Las empresas de información interrumpen sus transmisiones regulares para dar cuenta del horror. Me embarga una serie de sentimientos y entre ellos se cruzan los intentos por comprender por qué ha pasado tal crueldad.
Las elucubraciones parecen fantasmas. Me llevan a pensar en las razones y en las consecuencias de esta horrenda acción, pero son solamente eso: divagaciones complicadas. En este país las explicaciones existen, pero son tapadas con el manto de la confusión y la mayoría no las quiere ver, comprender y utilizar para transformar nuestro entorno. Pareciera que el conformismo solamente se quiebra para hacer catarsis. Nada más.
No me resigno con lo que día a día sucede en este país.

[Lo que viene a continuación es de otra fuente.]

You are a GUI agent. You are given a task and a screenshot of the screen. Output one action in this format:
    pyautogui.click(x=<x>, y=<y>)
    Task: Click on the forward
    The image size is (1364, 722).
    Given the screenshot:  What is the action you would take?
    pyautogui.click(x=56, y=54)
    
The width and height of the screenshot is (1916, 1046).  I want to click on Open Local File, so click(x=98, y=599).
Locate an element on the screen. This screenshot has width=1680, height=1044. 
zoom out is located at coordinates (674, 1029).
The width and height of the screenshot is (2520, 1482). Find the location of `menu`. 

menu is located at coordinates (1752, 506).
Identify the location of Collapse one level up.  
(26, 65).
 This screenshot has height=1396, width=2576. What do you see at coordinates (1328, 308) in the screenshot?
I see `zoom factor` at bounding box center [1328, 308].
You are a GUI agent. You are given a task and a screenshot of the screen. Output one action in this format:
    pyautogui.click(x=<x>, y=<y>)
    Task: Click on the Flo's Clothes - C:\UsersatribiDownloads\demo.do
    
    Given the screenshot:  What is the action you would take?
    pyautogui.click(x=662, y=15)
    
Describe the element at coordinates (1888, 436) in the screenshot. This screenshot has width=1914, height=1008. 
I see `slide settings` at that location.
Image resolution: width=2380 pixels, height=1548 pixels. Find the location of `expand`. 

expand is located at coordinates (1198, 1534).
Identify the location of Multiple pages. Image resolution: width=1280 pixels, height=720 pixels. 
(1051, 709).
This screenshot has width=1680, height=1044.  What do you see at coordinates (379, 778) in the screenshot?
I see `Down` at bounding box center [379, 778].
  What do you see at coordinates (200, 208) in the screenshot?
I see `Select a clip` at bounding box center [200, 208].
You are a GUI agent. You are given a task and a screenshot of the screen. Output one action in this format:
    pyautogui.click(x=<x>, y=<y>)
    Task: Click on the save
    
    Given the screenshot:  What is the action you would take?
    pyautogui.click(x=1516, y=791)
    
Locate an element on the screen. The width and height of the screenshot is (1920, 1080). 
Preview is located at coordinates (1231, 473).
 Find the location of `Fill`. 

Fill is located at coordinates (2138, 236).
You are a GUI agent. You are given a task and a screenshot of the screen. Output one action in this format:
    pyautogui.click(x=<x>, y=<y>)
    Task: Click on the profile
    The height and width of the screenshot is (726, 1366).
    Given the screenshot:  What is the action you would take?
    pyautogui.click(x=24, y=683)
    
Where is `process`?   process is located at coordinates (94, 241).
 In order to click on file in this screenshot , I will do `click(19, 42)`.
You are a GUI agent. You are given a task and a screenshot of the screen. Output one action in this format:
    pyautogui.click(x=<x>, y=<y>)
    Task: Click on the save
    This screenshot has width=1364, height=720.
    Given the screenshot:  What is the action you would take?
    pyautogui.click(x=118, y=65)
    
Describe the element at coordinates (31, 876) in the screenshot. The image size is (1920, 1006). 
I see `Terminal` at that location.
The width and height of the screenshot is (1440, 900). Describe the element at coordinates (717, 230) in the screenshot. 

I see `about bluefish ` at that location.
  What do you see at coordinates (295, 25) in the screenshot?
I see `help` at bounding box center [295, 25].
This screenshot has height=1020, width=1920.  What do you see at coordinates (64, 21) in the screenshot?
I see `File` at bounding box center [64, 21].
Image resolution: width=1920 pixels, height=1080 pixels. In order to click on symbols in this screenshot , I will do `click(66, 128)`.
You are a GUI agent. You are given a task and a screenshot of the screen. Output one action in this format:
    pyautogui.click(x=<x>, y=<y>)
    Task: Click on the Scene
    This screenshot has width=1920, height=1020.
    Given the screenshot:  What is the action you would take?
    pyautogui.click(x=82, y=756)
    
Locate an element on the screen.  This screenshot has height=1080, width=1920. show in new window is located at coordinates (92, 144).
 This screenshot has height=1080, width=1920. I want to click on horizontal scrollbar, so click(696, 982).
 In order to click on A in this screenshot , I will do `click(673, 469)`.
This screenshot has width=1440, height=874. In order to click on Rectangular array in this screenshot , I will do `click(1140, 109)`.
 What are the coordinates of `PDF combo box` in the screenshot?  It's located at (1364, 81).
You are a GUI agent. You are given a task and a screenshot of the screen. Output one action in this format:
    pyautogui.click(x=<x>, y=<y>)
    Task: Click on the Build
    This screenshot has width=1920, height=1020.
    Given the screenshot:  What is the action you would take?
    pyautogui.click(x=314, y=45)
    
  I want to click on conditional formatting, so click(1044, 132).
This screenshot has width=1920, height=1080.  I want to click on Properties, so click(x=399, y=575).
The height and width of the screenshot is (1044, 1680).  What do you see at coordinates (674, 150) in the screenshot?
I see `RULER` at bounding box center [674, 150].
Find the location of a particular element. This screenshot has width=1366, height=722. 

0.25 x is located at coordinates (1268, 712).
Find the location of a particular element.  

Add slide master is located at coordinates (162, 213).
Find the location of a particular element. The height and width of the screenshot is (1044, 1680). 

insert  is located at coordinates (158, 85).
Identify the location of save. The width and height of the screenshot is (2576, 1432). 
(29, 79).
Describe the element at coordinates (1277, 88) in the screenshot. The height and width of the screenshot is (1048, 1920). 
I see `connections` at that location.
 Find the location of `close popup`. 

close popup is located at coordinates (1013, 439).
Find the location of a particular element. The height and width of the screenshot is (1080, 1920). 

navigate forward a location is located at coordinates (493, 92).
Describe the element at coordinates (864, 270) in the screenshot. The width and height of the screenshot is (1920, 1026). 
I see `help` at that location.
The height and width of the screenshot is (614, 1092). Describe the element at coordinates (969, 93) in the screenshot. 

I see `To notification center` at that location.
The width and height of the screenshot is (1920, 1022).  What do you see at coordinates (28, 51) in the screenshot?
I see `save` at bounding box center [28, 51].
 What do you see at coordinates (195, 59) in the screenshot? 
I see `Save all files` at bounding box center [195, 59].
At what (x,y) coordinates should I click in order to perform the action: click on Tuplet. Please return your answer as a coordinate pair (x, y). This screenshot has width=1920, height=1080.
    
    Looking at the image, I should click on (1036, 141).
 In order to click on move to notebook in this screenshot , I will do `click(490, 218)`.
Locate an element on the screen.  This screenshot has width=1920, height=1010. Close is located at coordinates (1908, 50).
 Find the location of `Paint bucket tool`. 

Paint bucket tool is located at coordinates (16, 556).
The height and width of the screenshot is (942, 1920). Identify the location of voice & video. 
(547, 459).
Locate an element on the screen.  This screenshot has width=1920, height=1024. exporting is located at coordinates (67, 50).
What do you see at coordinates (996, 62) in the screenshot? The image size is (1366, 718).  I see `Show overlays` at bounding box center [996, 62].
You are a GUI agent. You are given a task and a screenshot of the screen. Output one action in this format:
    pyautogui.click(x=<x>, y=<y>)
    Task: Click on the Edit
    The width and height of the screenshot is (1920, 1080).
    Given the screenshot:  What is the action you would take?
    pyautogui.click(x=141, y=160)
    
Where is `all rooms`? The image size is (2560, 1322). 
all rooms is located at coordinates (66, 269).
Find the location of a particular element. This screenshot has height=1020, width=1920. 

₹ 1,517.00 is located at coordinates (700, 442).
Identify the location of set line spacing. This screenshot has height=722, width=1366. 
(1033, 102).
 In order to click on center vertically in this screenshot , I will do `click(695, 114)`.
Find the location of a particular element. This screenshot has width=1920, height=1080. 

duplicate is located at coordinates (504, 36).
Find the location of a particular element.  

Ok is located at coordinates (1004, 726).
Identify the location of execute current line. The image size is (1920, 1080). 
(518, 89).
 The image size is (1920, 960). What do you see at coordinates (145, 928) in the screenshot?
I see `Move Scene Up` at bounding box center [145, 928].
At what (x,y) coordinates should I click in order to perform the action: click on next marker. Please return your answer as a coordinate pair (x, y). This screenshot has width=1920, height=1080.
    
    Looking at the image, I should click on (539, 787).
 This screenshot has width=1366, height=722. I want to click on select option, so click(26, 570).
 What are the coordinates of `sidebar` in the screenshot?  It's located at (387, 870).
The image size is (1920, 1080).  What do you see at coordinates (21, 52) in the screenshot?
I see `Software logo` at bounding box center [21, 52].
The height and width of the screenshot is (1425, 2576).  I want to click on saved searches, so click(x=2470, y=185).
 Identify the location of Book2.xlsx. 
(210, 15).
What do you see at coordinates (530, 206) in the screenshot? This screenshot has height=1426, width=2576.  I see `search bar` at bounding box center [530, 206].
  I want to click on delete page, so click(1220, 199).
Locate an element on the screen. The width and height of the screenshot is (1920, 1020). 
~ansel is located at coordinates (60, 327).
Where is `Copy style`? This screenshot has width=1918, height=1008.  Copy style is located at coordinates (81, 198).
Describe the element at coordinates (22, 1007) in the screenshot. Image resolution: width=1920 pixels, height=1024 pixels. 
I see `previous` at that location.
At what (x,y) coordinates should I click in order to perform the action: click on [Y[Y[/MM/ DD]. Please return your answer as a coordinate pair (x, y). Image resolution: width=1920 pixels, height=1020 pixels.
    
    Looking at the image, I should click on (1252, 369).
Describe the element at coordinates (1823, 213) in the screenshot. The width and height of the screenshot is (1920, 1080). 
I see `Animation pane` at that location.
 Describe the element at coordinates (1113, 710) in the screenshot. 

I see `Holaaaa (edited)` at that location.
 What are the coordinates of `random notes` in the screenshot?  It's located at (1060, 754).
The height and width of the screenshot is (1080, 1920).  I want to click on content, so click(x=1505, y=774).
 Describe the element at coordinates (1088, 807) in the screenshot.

Y no lo acepto porque creo con firmeza que la exposición mediática, por demás burda, que las empresas comunicacionales hacen de la violencia en aspectos específicos, sugiere, bajo el nombre de la libertad de expresión, que aceptemos “tal cual son las cosas”, como dijeran en T 13 Noticias cuando transmitían las crudas imágenes del asesinato del cantautor argentino.
Considero que detrás de ese discurso se esconde la necesidad de ciertos sectores de sobredimensionar, por supuesto, de manera ahistórica, las causas que nos tienen sumidos en un estado casi de guerra donde solamente se muestra la cara de la delincuencia común y de lo que llaman crimen organizado.
Pareciera que la delincuencia, el crimen y estas formas propias de la represión en Guatemala no tuvieran raíces estructurales. Que aparecieron de la noche a la mañana apartándonos, mágicamente, entre “buenos” y “malos”. Por demás, se oculta la trama compleja y violenta que conllevan las formas distintas de dominación a que hemos estado subyugados históricamente.
Desde la colonia hasta el presente, con excepción de los únicos esfuerzos reales de democratizar nuestro país entre 1944 y 1954, la sangre ha corrido para mantener a quienes más se quejan de la violencia.
A pesar de ese breve respiro en la larga duración de nuestra historia, no hemos aprendido a comprender que la violencia no es solamente la contabilidad de cadáveres. Nuestra herencia cristiana, mojigata, nos ha enseñado a escondernos en el placer del dolor. Todo el orden colonial que aún impera en nuestro pensar, más el carácter autoritario de nuestros actos, nos mantienen en una constante reproducción de formas brutales de relacionarnos.
Dominados y deseosos de dominar. De ser mejor que el otro, de matar a los demás con las palabras, con las miradas, con las balas. Queremos aplastar los pensamientos que difieren de los nuestros porque nuestras parcelas mentales no tienen más fronteras que palabras espigadas y electrificadas. Somos propiedad privada sin saber quiénes son nuestros dueños y si lo sabemos no lo decimos para “no meternos en babosadas porque nos pueden matar”.
Miedos y ambiciones se entrelazan con nuestro abuso de poder cuando tenemos oportunidad de ejercerlo, pero agachamos la cabeza cuando alguien lo ejerce sobre nosotros. Herencia cristiana, pero también oligárquica y militar. Somos presas del terror estatal y del capital. Nuestras subjetividades están atravesadas por la lógica mercantil de la vida y la muerte. Nuestros discursos hablan de luchar contra la pobreza, aunque no contra la acumulación de riqueza en pocas manos. Queremos que pare la violencia, pero añoramos la aplicación de la pena de muerte.
Los noticieros nos pegan un sopapo en la cara cuando nos dicen que asesinaron a Facundo. Nos conmociona por su importancia pública y por la vergüenza que nos da como ficción de nación. Pero no nos importan las causas reales, las históricas por las que no solamente él ha sido víctima del terror.
Y así se nos va el tiempo, perpetuando falsedades. Los medios nos envuelven en sus burbujas de terror. Entre muerte, impunidad e injusticia transitamos como zombis. Sabemos que mataron a Facundo, pero se nos olvida o no sabemos que también les sucedió tan fatal final a hombres y mujeres con el peso de la cruz, bajo el látigo del capataz en la finca y con el fuego contrainsurgente.
Termino de escribir estas líneas y, aunque no me resigno, me cuesta pensar en que esta violencia se detendrá. Estas nubes de terror, muy en el fondo, algo traen. Estas situaciones no suceden por casualidad, menos dentro del juego electorero. Mientras, solamente resta encontrar en la historia viva las explicaciones de lo que hoy somos. Transformar esta situación parte de ello. De lo contrario, cada esfuerzo será en vano puesto que, en un futuro no muy lejano, no tendremos más argumentación que la violencia por sí misma.